It is a given that business strategies are crucial for business success, however there are times when despite careful planning even the best strategies fail miserably.
While execution may be an answer to ensure that strategies are implemented successfully, there are numerous ifs and buts involved in the process. The basic ones include –
- How to know whether the strategy planned is a good one or a bad one?
- How to ensure that strategies are implemented successfully?
- Last but definitely not the least what is the role of a business strategy professional in all this?
Starting from the basics…
What is strategy and how to identify a good strategy from a bad one?
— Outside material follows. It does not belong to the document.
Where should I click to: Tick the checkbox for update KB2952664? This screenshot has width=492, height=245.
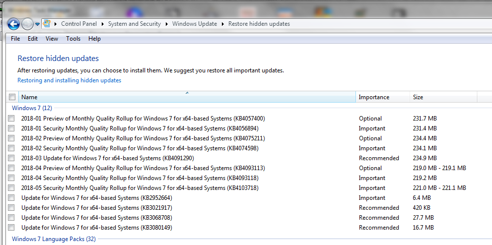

Strategy is defined as a general direction set for the company and its various components to achieve a desired state in the future. Strategy is a result of a detailed strategic planning process.
Now that there is a clear definition of what is strategy, let’s understand what is a good strategy and what is a bad one.
Features of a good strategy
Here are some important features of a good strategy. Whenever devising a strategy ensure to go through this check list to know whether your strategy is a good one or a bad.
- A good strategy is a result of some innovative and creative thinking.
- It should have some confidential element to it that is known only to the top management so as to ensure a successful implementation
- A good strategy is designed in a smart and clever way aligned with SMART goal principles inferring that your goals are –
- One of the most important feature of an effective business strategy is that it is cost effective. In simple words the strategy implemented should be able to break even and recover the cost incurred while implementing the strategy.
But what are the traits of a bad strategy?
Here’s how you can recognize bad strategies from a distance and raise a red flag. Bad strategies are characterized by the following four features.
- Fluff – is when gibberish is concealed as a strategic concepts or opinions. Most common reason is when leaders instead of using simple and actionable words use over-rated and obscure words trying to appear knowledgeable.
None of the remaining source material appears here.